Traditionally breast cancer was treated by surgery, which was then followed by additional treatments, including radiation therapy, chemotherapy, and hormone blocking therapy. As breast cancer treatment has evolved, this order of treatment is changing for some breast cancer patients. In some cases, patients now undergo chemotherapy before their breast cancer surgery, or neoadjuvant chemotherapy.
Which Patients Are Candidates for Neoadjuvant Chemotherapy?

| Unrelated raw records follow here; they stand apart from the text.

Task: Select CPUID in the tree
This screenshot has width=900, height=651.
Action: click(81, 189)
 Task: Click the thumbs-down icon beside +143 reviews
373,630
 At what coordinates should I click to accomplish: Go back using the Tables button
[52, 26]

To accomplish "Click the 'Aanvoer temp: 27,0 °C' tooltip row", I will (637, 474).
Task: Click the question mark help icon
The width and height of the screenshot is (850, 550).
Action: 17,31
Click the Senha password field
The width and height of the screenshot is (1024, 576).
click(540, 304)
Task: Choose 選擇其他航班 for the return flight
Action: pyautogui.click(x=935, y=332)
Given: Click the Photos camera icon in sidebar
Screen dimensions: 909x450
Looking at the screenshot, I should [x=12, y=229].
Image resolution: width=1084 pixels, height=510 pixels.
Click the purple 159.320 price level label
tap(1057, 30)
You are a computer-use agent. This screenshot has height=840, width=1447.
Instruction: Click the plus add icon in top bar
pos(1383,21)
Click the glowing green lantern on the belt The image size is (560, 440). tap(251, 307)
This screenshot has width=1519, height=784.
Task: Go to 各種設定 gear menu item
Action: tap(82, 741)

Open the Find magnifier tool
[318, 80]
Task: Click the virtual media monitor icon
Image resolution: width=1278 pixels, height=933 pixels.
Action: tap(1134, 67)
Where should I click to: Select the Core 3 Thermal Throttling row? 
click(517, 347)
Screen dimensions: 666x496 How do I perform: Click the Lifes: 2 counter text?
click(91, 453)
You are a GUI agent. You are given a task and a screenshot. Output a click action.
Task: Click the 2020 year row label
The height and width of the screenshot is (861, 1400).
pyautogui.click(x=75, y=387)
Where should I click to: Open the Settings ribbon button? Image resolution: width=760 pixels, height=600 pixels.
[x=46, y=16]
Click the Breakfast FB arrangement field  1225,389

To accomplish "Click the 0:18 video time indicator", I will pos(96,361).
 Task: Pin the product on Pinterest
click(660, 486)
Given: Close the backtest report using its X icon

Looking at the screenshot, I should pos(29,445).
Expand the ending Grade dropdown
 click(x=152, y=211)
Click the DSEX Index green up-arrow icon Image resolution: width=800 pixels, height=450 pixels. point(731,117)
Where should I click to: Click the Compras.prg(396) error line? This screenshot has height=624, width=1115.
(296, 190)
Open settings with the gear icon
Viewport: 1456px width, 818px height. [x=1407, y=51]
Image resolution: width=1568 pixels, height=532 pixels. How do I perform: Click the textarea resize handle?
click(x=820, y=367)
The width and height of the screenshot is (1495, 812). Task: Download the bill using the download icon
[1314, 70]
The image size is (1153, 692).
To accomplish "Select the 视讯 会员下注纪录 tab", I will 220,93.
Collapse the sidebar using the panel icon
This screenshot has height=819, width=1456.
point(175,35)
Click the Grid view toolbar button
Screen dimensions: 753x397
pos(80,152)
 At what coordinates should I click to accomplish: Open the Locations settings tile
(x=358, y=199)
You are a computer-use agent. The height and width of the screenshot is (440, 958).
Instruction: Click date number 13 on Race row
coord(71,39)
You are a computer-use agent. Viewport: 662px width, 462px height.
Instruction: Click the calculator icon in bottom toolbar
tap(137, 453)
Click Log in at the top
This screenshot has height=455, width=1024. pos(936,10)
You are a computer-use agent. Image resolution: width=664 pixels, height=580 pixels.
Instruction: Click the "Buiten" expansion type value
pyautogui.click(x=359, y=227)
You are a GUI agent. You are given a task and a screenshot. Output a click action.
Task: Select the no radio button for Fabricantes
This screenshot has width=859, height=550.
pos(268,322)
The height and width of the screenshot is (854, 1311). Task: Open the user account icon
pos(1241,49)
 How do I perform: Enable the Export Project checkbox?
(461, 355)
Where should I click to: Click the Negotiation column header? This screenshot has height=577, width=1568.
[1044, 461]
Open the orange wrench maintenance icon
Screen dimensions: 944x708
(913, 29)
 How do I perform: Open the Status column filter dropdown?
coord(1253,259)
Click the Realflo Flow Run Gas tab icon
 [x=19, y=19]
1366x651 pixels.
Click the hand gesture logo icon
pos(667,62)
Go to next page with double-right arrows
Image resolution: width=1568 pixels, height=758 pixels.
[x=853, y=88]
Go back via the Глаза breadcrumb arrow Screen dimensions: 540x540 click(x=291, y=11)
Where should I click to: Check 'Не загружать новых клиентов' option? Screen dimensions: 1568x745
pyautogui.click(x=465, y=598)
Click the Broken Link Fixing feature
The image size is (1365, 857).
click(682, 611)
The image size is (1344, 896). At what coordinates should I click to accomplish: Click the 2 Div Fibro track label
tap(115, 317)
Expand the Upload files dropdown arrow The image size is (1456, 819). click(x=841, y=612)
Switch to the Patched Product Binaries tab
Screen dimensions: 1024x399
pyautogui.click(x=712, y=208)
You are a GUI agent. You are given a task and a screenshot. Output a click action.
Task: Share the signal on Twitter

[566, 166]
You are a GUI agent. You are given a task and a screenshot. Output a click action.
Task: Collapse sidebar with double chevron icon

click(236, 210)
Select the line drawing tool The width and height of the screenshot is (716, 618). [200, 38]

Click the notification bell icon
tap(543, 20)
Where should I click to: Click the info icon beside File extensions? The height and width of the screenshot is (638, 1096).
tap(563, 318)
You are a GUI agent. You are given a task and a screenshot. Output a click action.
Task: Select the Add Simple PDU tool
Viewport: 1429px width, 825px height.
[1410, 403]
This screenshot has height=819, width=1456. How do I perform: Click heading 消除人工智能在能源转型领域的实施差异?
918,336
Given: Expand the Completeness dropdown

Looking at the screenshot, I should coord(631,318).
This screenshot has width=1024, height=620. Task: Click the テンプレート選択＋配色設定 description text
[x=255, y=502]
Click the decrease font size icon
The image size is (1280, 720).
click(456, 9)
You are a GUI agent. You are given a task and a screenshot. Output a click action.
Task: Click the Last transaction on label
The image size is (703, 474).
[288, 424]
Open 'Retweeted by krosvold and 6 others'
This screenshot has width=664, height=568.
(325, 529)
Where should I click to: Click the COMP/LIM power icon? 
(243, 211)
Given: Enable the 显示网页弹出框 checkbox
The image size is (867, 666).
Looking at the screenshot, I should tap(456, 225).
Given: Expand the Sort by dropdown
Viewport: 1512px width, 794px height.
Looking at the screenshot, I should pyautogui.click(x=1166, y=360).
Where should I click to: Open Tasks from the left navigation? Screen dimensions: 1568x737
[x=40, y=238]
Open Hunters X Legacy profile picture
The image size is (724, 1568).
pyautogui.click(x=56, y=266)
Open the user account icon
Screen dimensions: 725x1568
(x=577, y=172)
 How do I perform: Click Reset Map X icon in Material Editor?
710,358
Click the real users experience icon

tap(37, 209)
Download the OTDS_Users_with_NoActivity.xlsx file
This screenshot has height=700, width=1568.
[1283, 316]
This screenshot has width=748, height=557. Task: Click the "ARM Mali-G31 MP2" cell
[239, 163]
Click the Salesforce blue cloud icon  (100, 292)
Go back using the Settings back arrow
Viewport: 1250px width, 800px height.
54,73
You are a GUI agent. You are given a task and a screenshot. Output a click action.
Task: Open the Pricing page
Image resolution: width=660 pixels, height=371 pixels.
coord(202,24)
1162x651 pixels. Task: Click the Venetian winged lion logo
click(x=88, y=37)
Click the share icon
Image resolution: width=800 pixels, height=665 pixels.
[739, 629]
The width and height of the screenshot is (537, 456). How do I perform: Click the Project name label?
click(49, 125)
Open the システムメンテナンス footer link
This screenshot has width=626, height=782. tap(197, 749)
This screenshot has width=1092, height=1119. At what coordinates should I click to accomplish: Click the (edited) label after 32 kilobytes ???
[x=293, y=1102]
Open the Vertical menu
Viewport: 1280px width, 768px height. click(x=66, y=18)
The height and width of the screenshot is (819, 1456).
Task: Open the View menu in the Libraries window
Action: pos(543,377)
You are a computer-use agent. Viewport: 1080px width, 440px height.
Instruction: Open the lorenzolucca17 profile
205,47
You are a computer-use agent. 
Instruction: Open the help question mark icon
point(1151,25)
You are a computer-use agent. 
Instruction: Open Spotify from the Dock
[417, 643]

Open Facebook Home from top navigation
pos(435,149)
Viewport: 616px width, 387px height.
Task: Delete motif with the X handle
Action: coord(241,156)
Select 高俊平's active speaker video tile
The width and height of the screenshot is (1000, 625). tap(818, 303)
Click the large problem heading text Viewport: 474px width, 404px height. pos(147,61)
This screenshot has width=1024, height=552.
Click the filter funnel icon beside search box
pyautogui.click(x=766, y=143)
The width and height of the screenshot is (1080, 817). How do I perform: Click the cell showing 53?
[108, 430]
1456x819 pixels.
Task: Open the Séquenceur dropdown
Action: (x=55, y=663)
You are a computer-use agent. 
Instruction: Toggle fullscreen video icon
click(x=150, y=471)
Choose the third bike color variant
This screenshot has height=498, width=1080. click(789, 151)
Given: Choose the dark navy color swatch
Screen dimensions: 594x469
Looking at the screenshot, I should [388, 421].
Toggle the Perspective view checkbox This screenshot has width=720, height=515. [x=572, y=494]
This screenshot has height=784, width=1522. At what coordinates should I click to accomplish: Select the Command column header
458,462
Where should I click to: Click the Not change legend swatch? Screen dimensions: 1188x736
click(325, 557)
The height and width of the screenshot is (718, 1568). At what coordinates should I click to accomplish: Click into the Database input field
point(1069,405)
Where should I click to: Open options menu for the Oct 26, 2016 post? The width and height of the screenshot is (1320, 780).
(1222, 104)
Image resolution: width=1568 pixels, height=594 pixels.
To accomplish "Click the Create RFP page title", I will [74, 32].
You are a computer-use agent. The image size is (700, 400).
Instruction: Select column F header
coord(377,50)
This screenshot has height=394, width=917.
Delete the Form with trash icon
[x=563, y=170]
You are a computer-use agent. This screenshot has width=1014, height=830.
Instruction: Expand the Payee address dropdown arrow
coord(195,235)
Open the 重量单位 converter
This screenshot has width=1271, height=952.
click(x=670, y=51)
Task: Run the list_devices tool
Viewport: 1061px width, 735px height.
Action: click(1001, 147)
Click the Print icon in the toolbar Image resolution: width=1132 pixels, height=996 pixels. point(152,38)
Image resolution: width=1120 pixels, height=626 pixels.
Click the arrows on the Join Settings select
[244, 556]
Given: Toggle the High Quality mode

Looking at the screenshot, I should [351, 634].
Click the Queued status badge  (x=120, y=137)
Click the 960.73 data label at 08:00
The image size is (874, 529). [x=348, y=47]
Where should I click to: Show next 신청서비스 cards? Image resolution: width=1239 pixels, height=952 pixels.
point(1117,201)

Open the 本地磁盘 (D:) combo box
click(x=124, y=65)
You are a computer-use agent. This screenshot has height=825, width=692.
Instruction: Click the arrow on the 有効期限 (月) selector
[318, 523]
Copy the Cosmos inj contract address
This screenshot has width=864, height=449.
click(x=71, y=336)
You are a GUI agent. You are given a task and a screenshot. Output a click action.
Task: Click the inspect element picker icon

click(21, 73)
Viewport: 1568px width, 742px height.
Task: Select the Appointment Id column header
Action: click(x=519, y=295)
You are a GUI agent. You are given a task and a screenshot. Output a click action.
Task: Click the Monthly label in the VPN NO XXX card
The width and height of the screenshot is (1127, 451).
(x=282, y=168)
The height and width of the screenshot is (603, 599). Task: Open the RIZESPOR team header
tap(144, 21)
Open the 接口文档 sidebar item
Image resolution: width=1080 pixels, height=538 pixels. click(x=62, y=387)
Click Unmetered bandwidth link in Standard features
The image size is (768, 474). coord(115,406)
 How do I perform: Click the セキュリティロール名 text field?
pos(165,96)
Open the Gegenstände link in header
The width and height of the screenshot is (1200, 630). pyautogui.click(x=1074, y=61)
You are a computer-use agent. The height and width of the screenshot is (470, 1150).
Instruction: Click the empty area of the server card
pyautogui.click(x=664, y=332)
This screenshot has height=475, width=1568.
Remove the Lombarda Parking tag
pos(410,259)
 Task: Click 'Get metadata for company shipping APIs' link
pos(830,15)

- A patient whose breast cancer is Her2-neu receptor positive
- A patient with triple-negative breast cancer
- A patient who wants to save her breast, but has a larger cancer that first needs to be reduced in size to make it possible for her to undergo lumpectomy rather than mastectomy
- A young woman who needs chemotherapy to treat her breast cancer but before she can make a decision on surgery will need genetic testing to determine whether or not she carries a breast cancer gene
- A clinical trial participant who is receiving newer chemotherapy medicines for their breast cancer treatment
How Do We Know That Neoadjuvant Chemotherapy Is Working?
Often, after several courses of chemotherapy, breast cancers will become smaller. Sometimes breast cancers “dissolve,” and when surgery is performed no evidence of the breast cancer can be found. This result is called a complete pathological response.
While not all breast cancer patients will need chemotherapy to treat their disease, if you do require this treatment, you may have options for the timing of chemotherapy delivery. You and your medical team can help determine the most appropriate type of treatment for your cancer, and the best order of treatment delivery.